Lonely and friendless in the big city, Masa becomes ever more entangled with Ichi and his little band of thieves, the Five Leaves of the title.  To be precise, the Five Leaves are not thieves.  They are kidnappers, and their victims are often unsuspecting boys, who are held, drugged and bound, until their parents pay the ransom.

The tension of psychological ambivalence draws the viewer into the underworld of the storyline.  Will Masa muster the will to flee his new comrades?  Will he succumb to Ichi’s machinations?  What is Ichi’s real interest in Masa?  Will either man escape the malaise of his existence?  Is death–of a child victim, of Masa, of Ichi–the inevitable outcome?  Stay tuned to find out.
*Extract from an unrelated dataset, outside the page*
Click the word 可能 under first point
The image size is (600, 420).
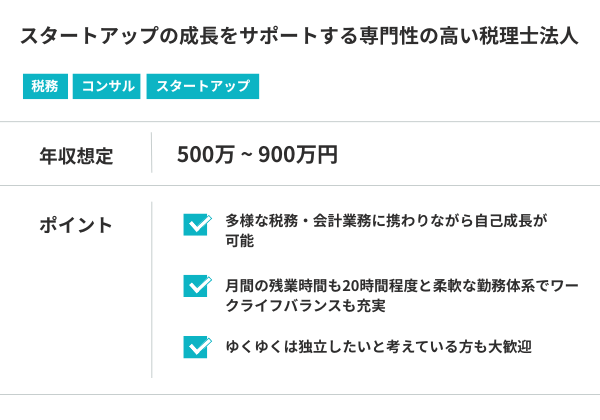239,241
Goyou fits into the seinen subgenre of manga and anime, targeted at young adult men. (Common wisdom holds that Japanese women do not enjoy such degraded subject matter, although at least one composes it without apparent damage.) The period setting links the work to chanbara, the samurai films which peaked in popularity during the Seventies.

However, with an ambience as brooding as a Forties film noir, Ono’s opus oozes yugen.  The kidnapping plots are disturbing; the settings of brothels and cheap dives are depressing.  The interiors are dim; the staircases are narrow.  The howling of unseen dogs echoes through alleys.  The back stories are fraught with tragedy.
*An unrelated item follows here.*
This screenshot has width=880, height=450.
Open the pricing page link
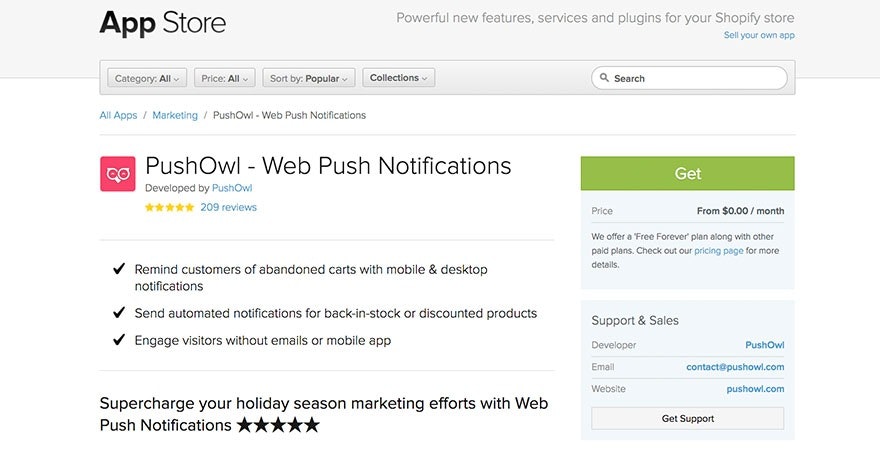tap(718, 251)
Line work on the character animation is rough and sketchy, appearing rougher and sketchier against blurred backgrounds.  The faces are unattractive:  haggard, jaded, morose, and a dozen other cheerless adjectives.  Every episode seems to contain images of clouds covering the moon, of dead leaves drifting down, of distorted reflections in a river.

There is the occasional ray of light, if not hope. For example, when another gang is hired by a barren woman to murder the illegitimate son of her husband, the leader feigns the child’s death rather than kill an innocent.  But, the child cannot return home, and his best option is to take up with his kidnappers and descend into a life of crime.  There is the rare touch of kawaii (cuteness), as in the scenes with a tabby cat sitting in a sunlit doorway, half listening to Masa’s self-pitying soliloquies.

However, the light and the cute do not begin to balance the dark and the dreary.  Sarai-ya Goyou is a study in the inevitability of economic collapse, social deterioration and moral decay.  A work of historical fiction, it is an eerie reflection of contemporary Japan as described by Tomiko Yoda, “an imploding economic system, a disintegrating social order, and the virtual absence of ethical or competent leadership” (in Napier, 2005:  xvi).  Finally, The House of Five Leaves is intended–by author/illustrator Ono, by the editors at Ikki, by the animation firm of Manglobe, and by American distributor VIZ Media–to be fun.  Only in a culture of yugen is this cartoon fun.